Week of September 6, 2021
Last week saw a mixed picture for the U.S. equity markets, with the S&P 500 and NASDAQ posting small gains, 0.62% and 1.57%, respectively. The Dow finished the week to the downside, dropping 0.14%.
The most significant news last week was the unemployment report on Thursday, also giving Wall Street a mixed picture. The report stated that 235,000 jobs were added when market analysts expected more than 700,000 new jobs. This was a dramatic decline from the job growth over the previous two months which averaged nearly 900,000 newly created jobs. At face value, the tepid job growth was clearly an indication that the economy is slowing, most recently as a result of the resurgence of the COVID and the delta variant.
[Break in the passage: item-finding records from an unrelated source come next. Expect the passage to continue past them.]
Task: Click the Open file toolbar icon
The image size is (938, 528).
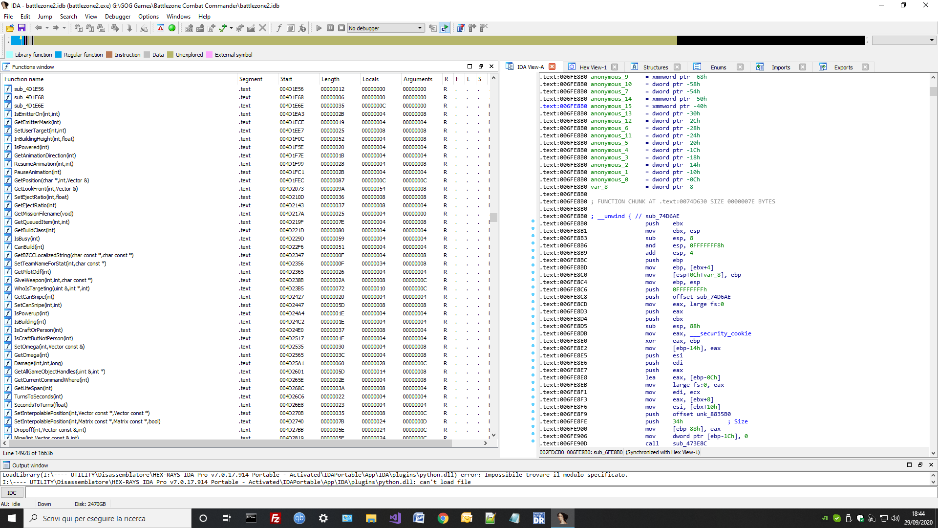Action: (x=10, y=28)
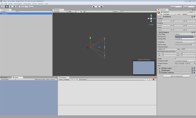Open the camera Background color swatch

[184, 37]
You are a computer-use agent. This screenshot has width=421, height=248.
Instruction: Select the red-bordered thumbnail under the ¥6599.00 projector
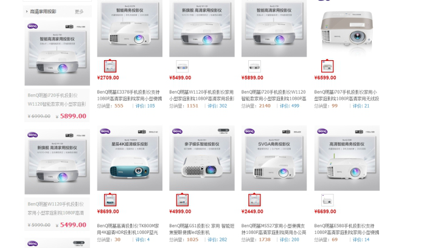coord(327,66)
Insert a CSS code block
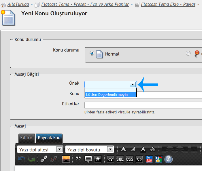The height and width of the screenshot is (171, 202). 130,159
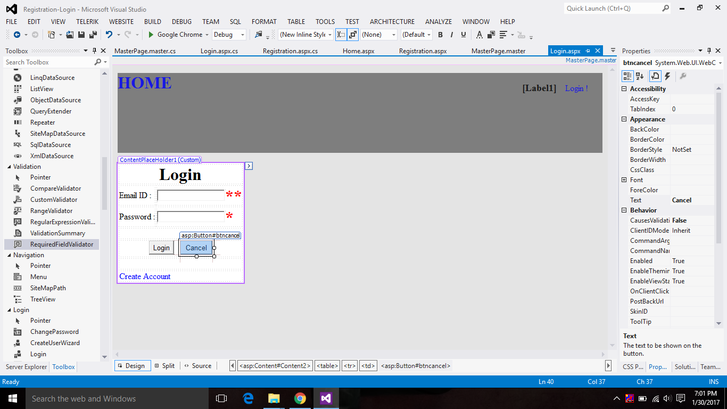Click the Navigate Backward arrow icon

tap(18, 35)
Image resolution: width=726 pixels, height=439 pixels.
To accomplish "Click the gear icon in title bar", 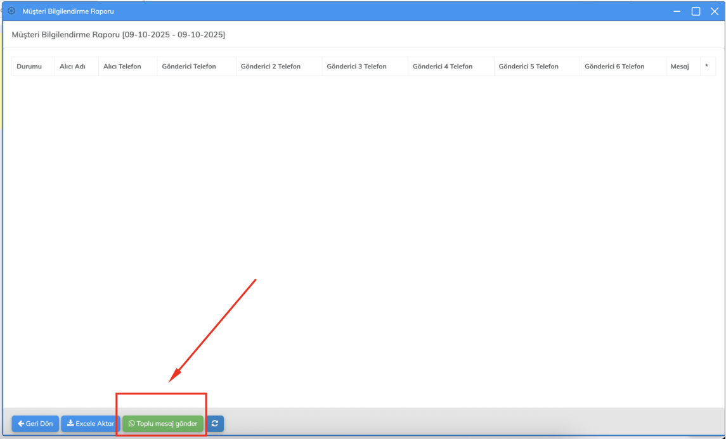I will pyautogui.click(x=11, y=11).
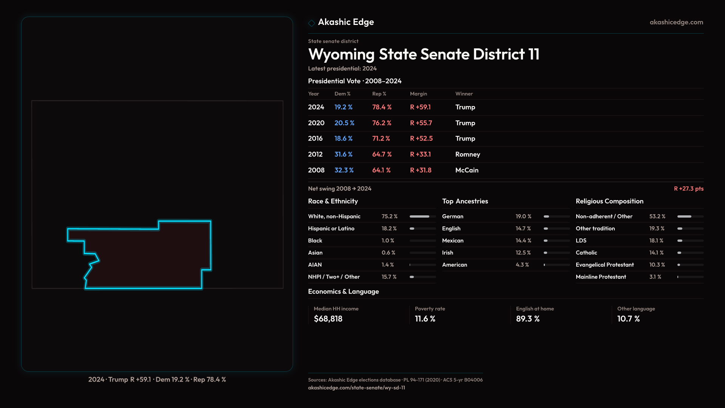Click the Other language 10.7 % stat
This screenshot has height=408, width=725.
pos(628,319)
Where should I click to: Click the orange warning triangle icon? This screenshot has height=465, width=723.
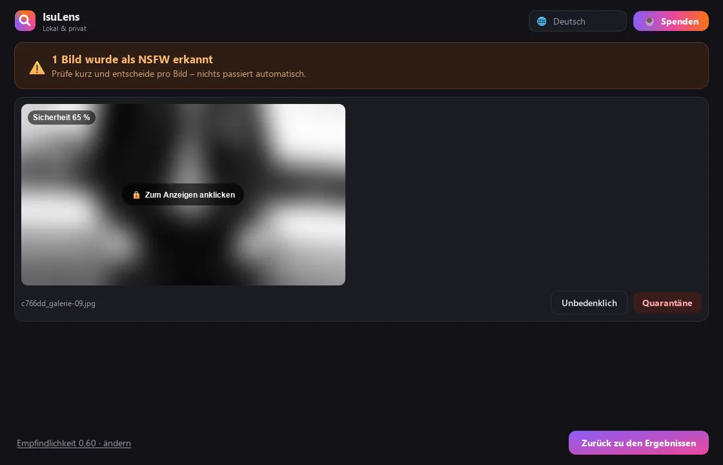click(x=37, y=67)
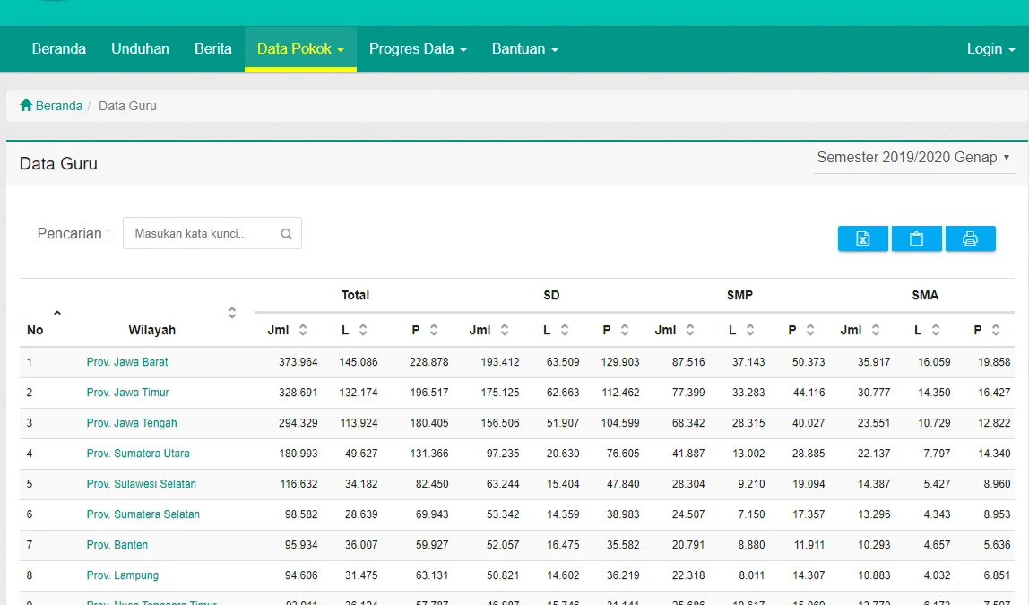The width and height of the screenshot is (1029, 605).
Task: Sort table by No column
Action: tap(57, 313)
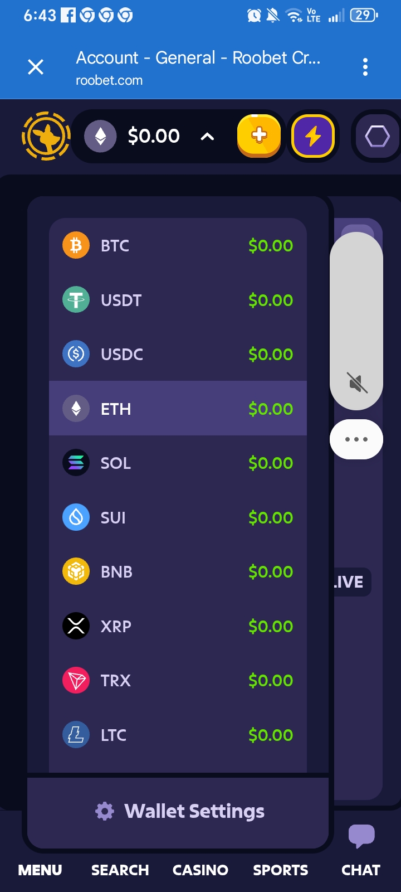Expand the white three-dots bubble
Image resolution: width=401 pixels, height=892 pixels.
356,439
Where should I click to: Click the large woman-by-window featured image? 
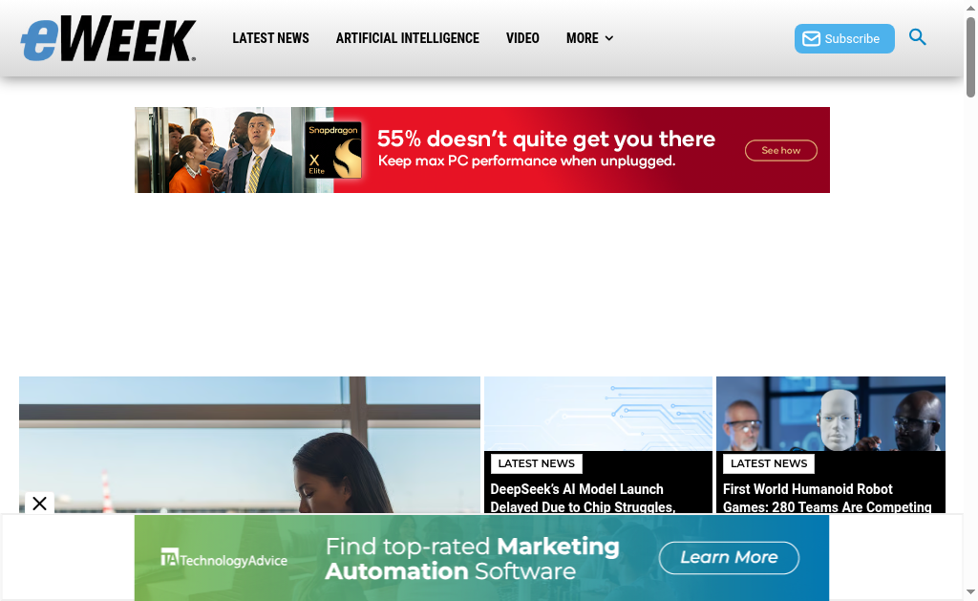tap(249, 444)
In a “normal” economy, a weakening economy would not be welcomed by Wall Street.
But this is anything but a normal economy, and the weak jobs report was seen by many as a positive event for stocks going forward. Why? The Federal Reserve has indicated that they will begin to slow the purchase of securities in the open market – known as “tapering” - as a means of slowing the growth of the money supply in the economy. A strong jobs report may have given the Fed reason to begin tapering, most likely by the end of September. Market watchers see the weak jobs report as evidence that the economy is still in need of additional stimulus by the Federal Reserve.
September has historically been a volatile month in the U.S. equity markets, and this month is certainly no different. Risks are no doubt elevated, but an accommodating Fed along with strong corporate earnings may paint a brighter picture for stock investors.